Exercise task » Return, word for word, the stretch of the records from the line containing "Describe the element at coordinates (430, 315)" through the end of the records, leaving out the pictures.

----------

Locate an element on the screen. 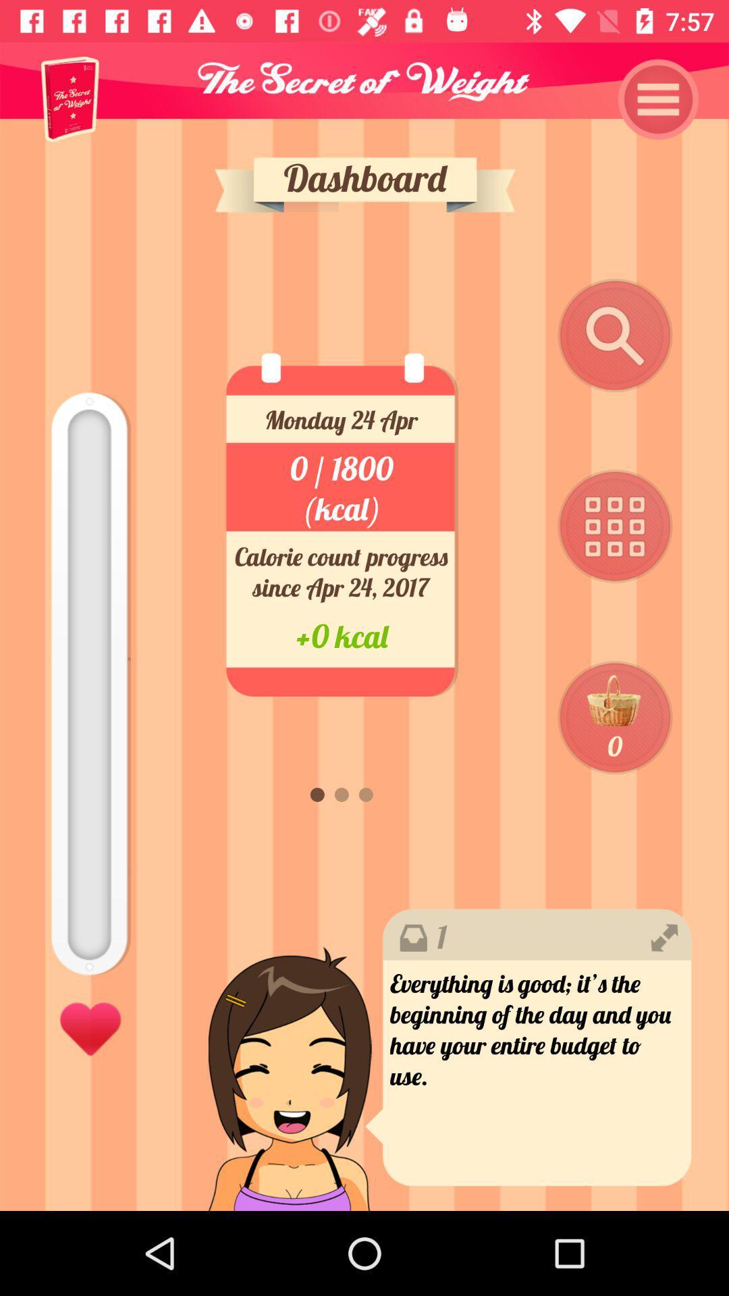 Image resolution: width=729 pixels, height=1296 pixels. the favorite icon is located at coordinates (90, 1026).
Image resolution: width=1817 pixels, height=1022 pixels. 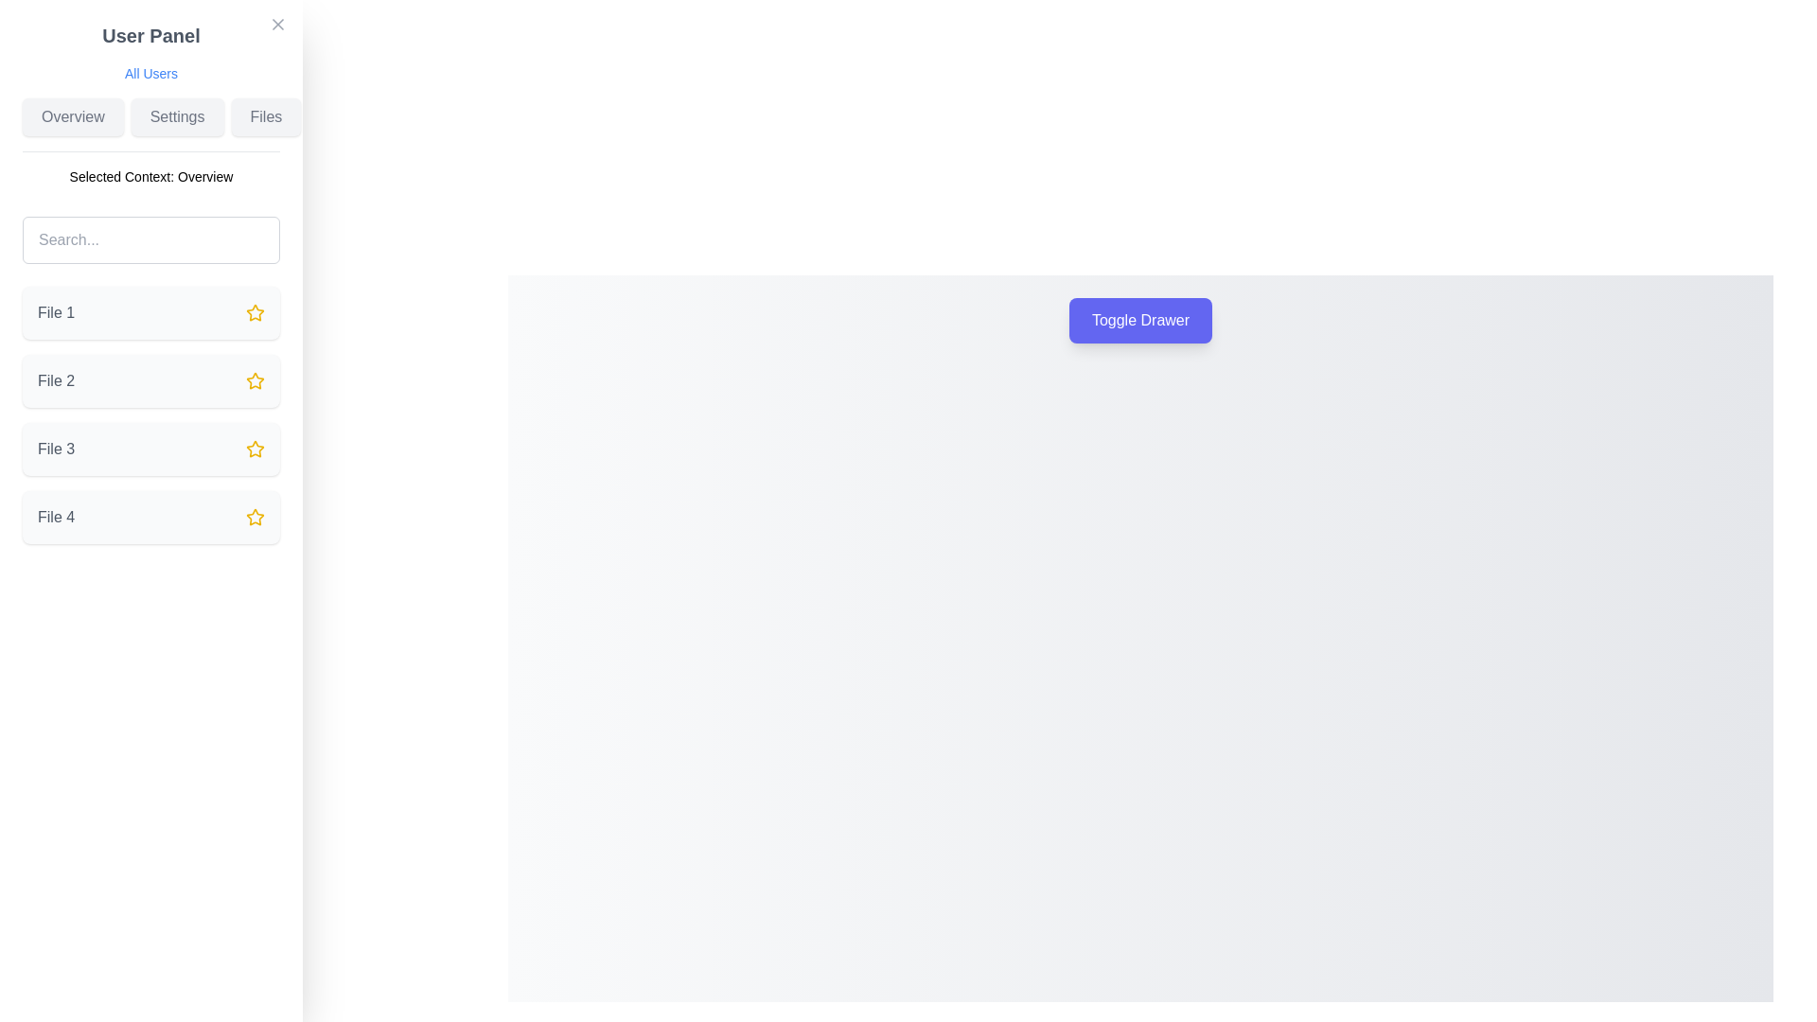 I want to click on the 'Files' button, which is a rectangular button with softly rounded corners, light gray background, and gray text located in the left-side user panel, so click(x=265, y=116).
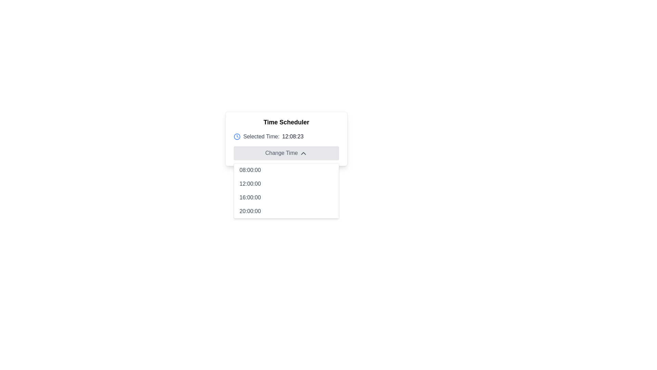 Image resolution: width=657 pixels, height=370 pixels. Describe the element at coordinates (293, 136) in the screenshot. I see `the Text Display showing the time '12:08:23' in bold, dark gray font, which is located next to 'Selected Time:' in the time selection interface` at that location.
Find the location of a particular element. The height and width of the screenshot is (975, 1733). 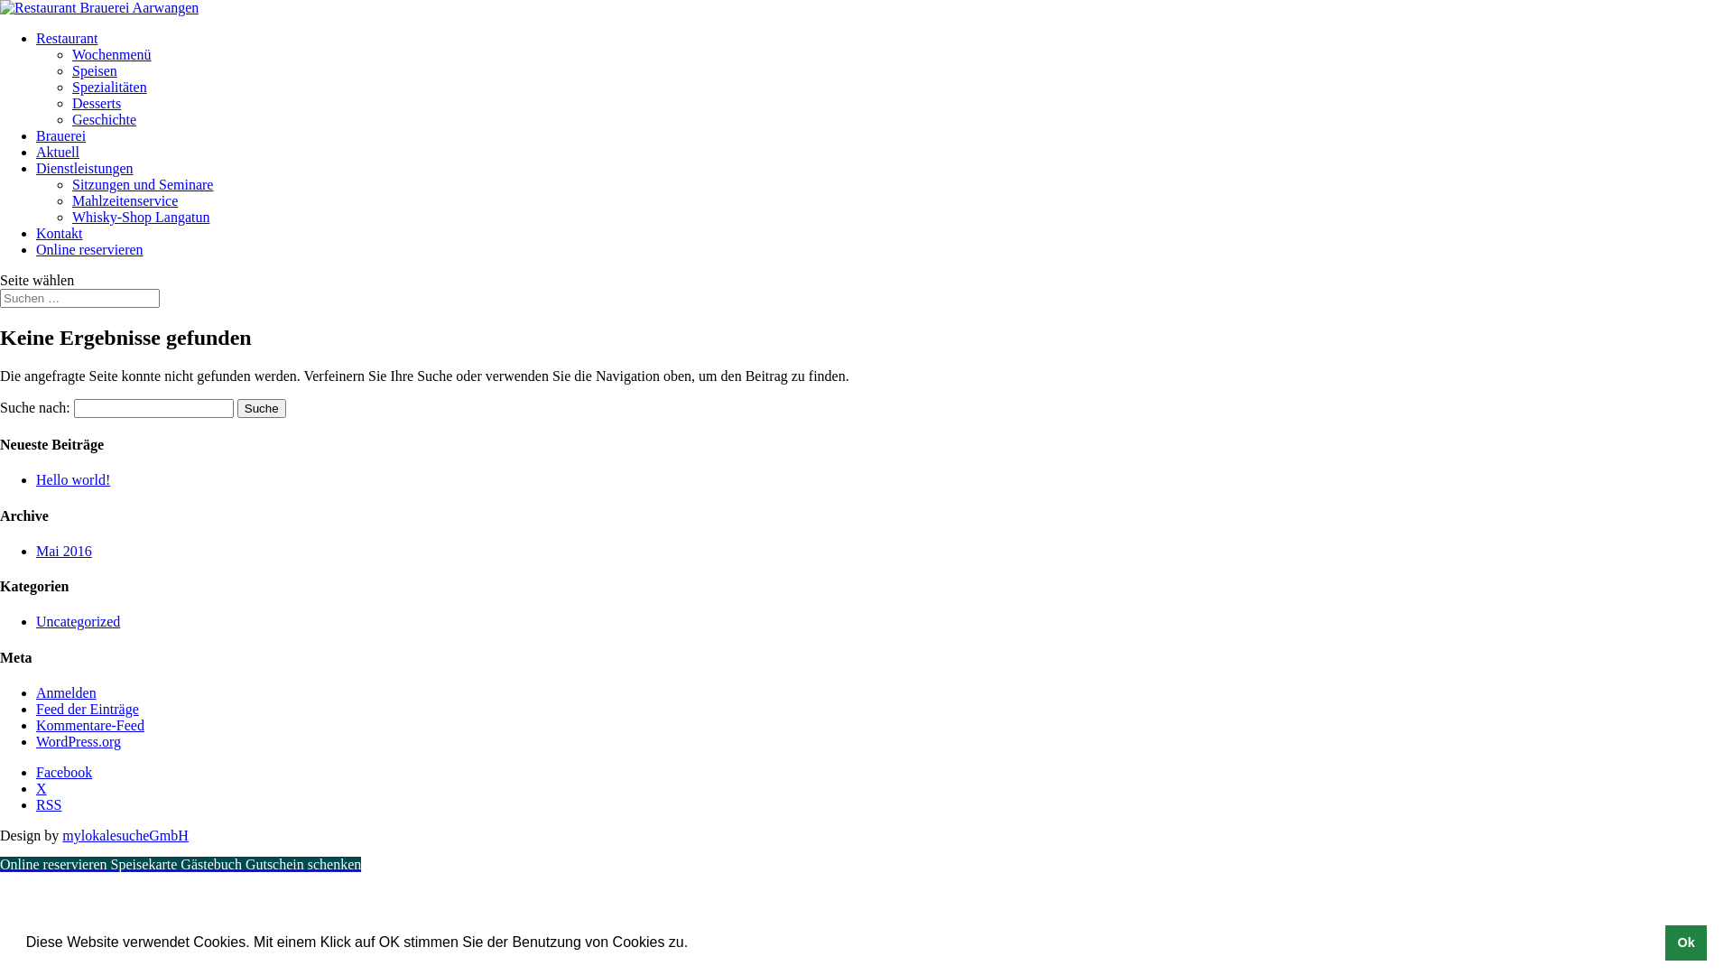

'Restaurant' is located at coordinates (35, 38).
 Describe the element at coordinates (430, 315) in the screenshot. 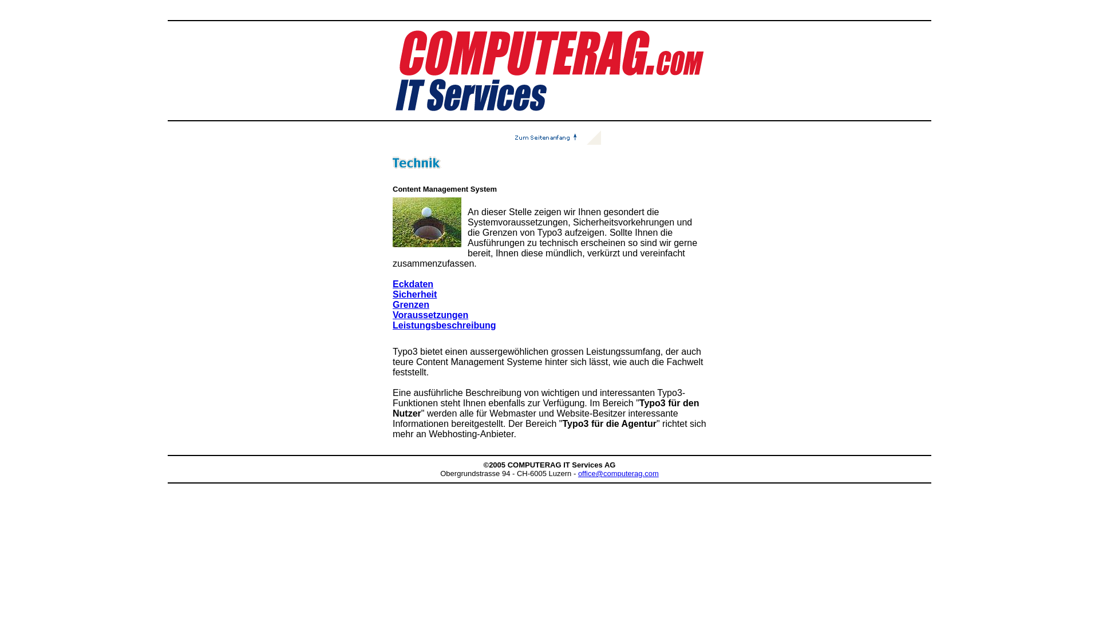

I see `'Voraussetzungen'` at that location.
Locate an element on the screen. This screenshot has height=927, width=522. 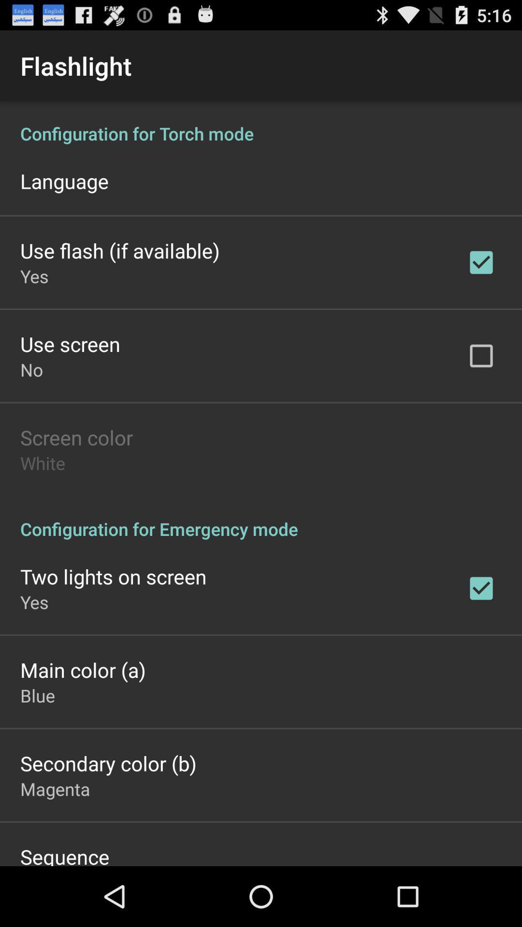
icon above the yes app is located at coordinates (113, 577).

----------

Result »
 Describe the element at coordinates (430, 315) in the screenshot. 

I see `'Voraussetzungen'` at that location.
Locate an element on the screen. This screenshot has height=927, width=522. 
icon above the yes app is located at coordinates (113, 577).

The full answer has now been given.